Synopsys has decided to start applying some of these digital verification techniques to mixed-signal designs in order to improve regression testing as announced today at SNUG. I spoke by phone last week with Steve Smith of Synopsys to hear about this new initiative, and it turns out that we worked together at CrossCheck back in the 90’s.
The first thing that comes to my mind when hearing about AMS verification is co-simulation between a digital and analog simulator. Synopsys has offered co-simulation technology for quite a while with their Discovery AMS tool that combined VCS for digital simulation, CustomSim for FastSPICE simulation at the transistor-level, plus a co-simulation interface. They’ve now created VCS AMS that efficiently co-simulates VCS and CustomSim together for AMS verification:
When verifying an AMS design with VCS AMS the bottleneck is typically the FastSPICE simulator, so it’s good to learn that CustomSim has been getting speed boosts over the past several years.
Using VCS AMS running on multi-core and server farms you can expect to see 3-5x speed ups.

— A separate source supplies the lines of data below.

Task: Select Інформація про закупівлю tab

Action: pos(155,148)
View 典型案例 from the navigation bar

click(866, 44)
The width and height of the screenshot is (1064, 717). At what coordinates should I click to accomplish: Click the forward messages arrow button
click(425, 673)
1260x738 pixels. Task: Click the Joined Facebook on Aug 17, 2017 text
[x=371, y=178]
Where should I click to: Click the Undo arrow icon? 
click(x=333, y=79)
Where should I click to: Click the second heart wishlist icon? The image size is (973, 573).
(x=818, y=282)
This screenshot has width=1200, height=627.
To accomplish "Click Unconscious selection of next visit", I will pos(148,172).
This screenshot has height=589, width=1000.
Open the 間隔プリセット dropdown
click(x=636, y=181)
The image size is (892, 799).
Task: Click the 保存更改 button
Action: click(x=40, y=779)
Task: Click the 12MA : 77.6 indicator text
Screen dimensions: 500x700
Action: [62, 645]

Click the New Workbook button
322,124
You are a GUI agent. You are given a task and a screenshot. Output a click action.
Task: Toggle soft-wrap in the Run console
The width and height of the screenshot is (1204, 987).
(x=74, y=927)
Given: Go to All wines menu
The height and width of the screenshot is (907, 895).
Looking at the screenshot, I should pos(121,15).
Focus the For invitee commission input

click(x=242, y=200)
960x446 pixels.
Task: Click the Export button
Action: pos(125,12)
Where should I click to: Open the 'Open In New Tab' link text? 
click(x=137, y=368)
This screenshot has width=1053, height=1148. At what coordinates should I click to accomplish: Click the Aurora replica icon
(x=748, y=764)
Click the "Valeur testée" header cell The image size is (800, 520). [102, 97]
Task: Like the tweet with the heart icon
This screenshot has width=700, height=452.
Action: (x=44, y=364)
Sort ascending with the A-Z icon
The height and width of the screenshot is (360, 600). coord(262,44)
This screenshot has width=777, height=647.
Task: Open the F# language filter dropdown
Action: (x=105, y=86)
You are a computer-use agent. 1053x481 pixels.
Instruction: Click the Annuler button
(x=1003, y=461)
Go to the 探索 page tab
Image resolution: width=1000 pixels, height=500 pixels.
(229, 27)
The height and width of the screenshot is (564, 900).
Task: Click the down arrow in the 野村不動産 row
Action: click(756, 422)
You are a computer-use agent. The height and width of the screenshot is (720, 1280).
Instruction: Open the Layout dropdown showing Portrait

The digital verification techniques that you can now use for mixed-signal designs are:
- Automatic connectivity between digital and analog blocks
- Real to Electrical (D2A)
- Electrical to Real (A2D)
- AMS assertions
- AMS constrained-random stimulus
- AMS checkers
- SystemVerilog real number modeling
- AMS testbench environment
- AMS source generators
- AMS functional coverage
You can also define in UPF your mixed-signal design and get native low-power support, where the SPICE block appears as a digital block to UPF:
Two customers that are talking about using VCS AMS include Rambus (memory and interface IP) and Micronas (automotive and industrial). Three companies are presenting SNUG papers on their experiences with VCS AMS: ST Ericsson, AMD and KeyASIC.
Verification engineers using Synopsys simulators should look into this new initiative for their AMS SoC designs to speed up and improve their regression testing. The mindset is to start using the digital verification ideas in mixed-signal designs with a SystemVerilog testbench methodology.